◆ **PROBLEM REQUIREMENTS**
Omitting all images, output the entries that follow exactly as written.

◆ **GIVEN ENTRIES**
________________________________________

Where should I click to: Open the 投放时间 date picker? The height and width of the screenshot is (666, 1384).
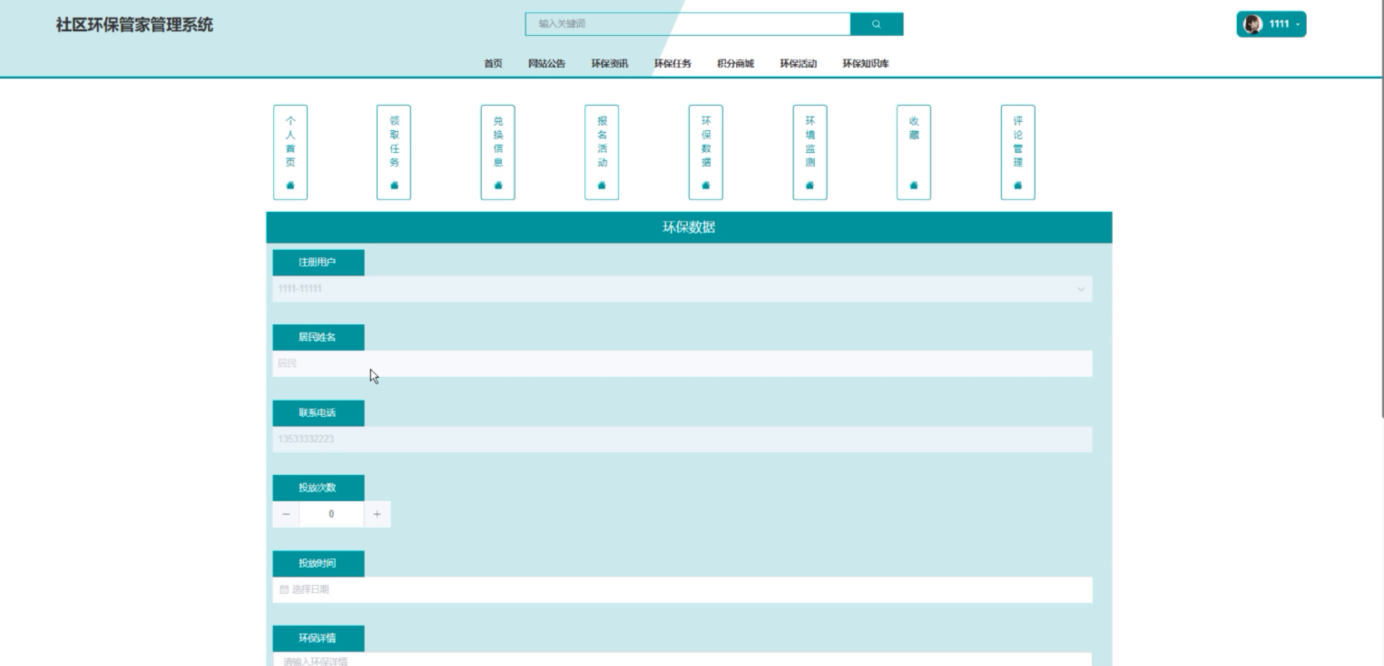(682, 590)
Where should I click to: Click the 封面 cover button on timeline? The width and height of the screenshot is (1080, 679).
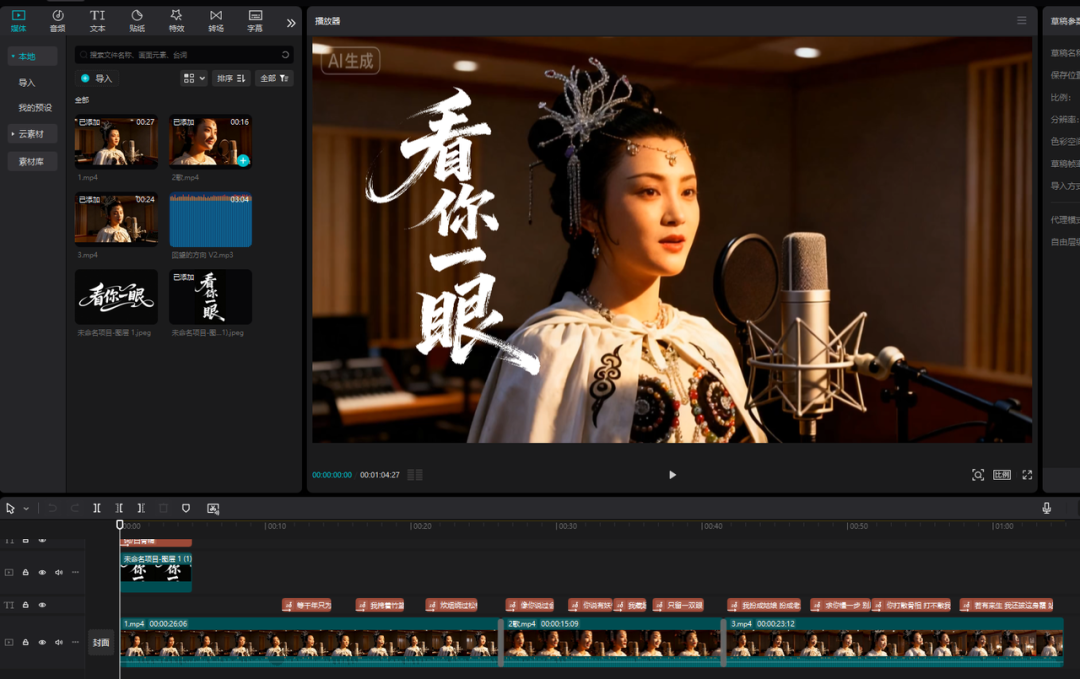[101, 644]
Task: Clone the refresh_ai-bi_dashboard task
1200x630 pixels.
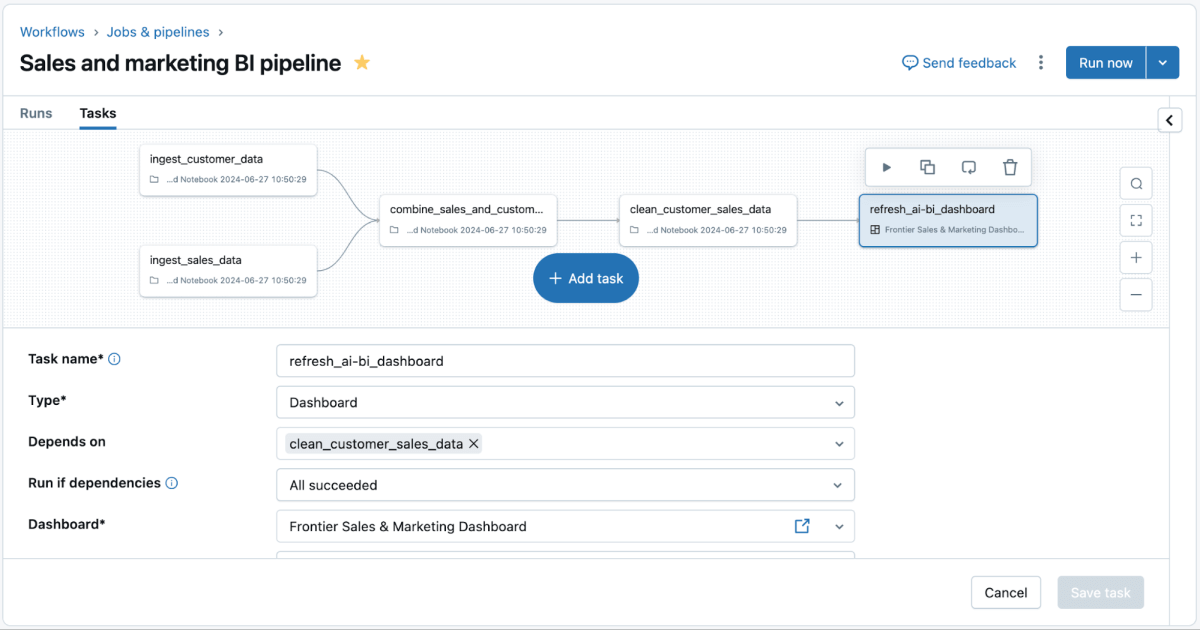Action: 927,167
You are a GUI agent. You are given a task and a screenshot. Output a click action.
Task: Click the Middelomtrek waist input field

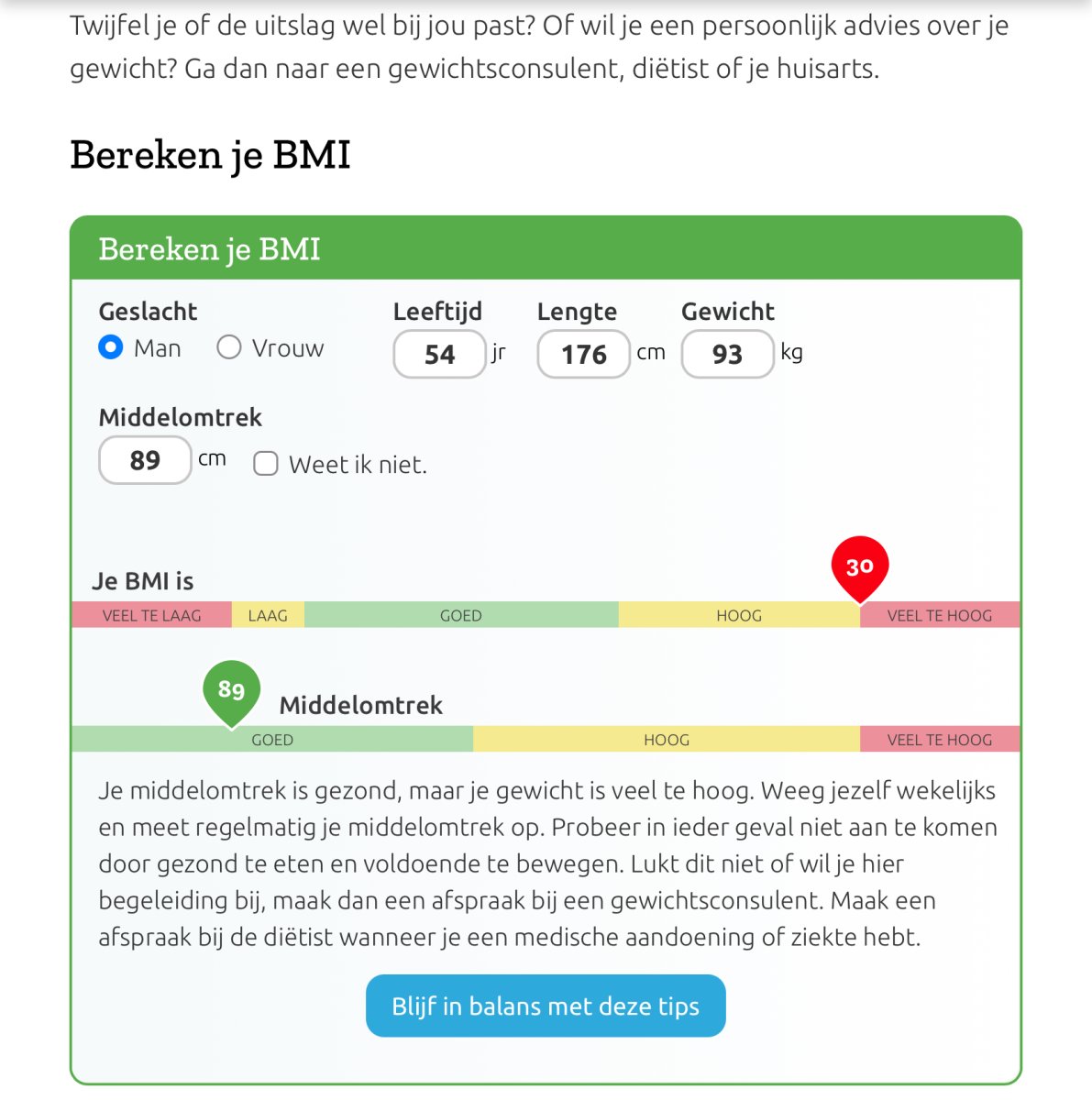(145, 459)
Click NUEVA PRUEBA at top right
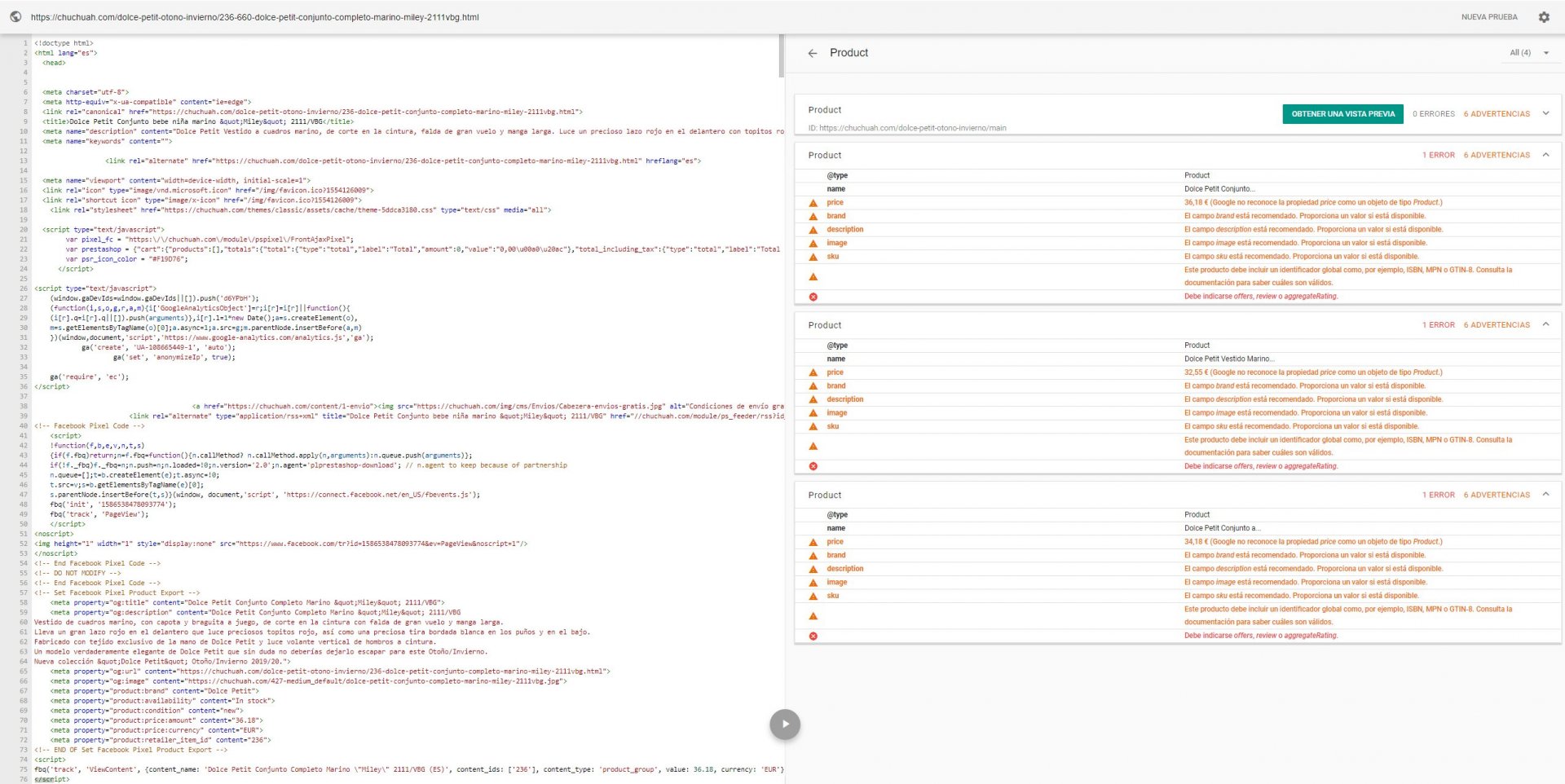This screenshot has height=784, width=1565. coord(1488,17)
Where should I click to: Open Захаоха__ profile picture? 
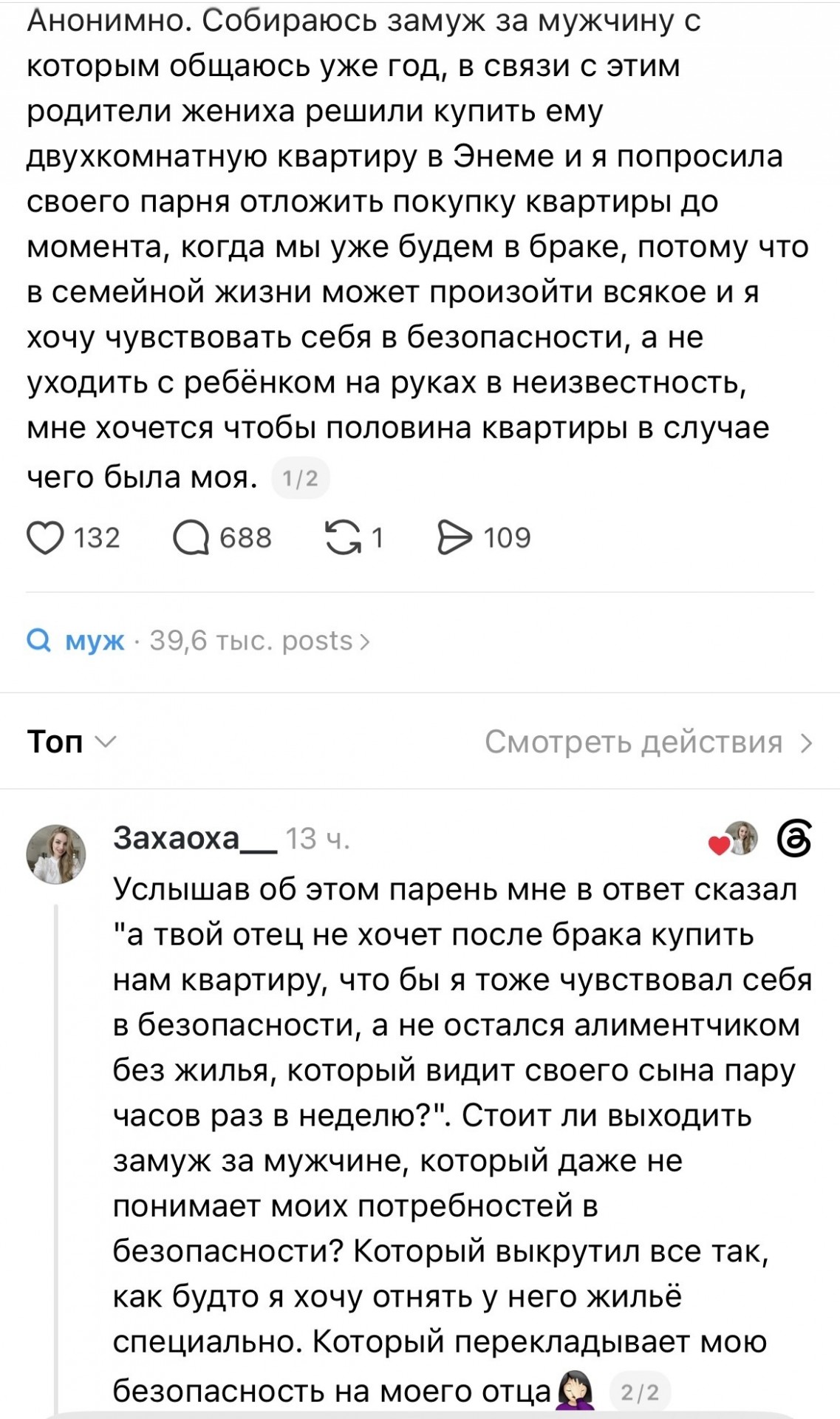coord(56,854)
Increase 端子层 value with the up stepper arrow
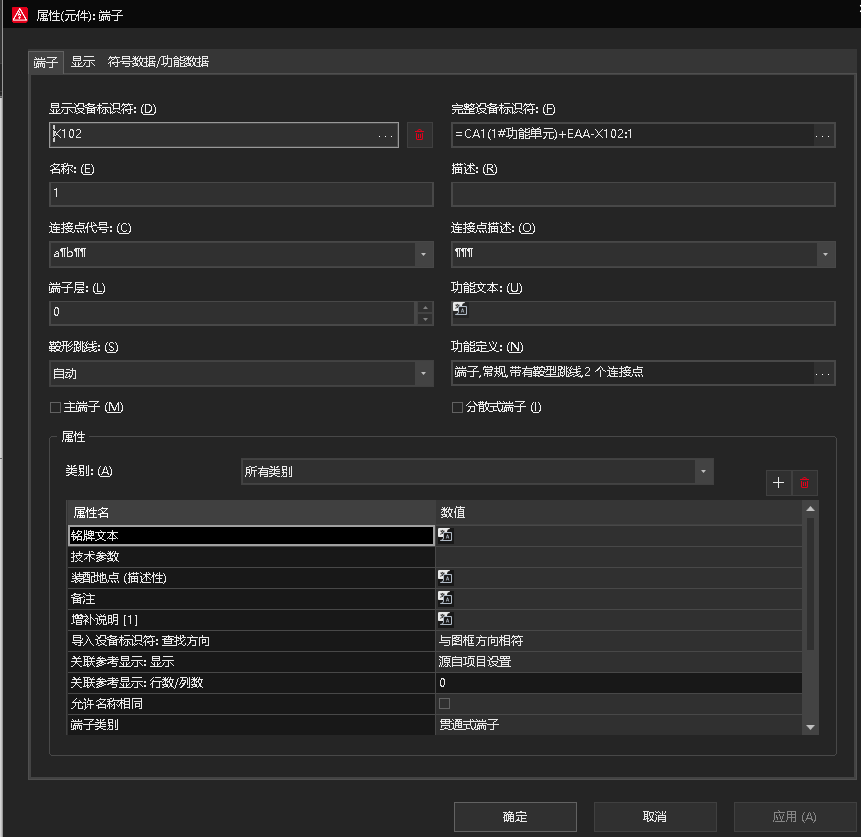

________________________________________

◆ **ANSWER SECTION**
Where should I click to: Open the 投放时间 date picker? The height and width of the screenshot is (666, 1384).
(682, 590)
Where should I click to: Click the 封面 cover button on timeline? The width and height of the screenshot is (1080, 679).
[101, 644]
Task: Clone the refresh_ai-bi_dashboard task
1200x630 pixels.
Action: 927,167
You are a GUI agent. You are given a task and a screenshot. Output a click action.
Task: Click the Middelomtrek waist input field

(145, 459)
Click NUEVA PRUEBA at top right
This screenshot has height=784, width=1565. coord(1488,17)
Where should I click to: Open Захаоха__ profile picture? 
coord(56,854)
Increase 端子层 value with the up stepper arrow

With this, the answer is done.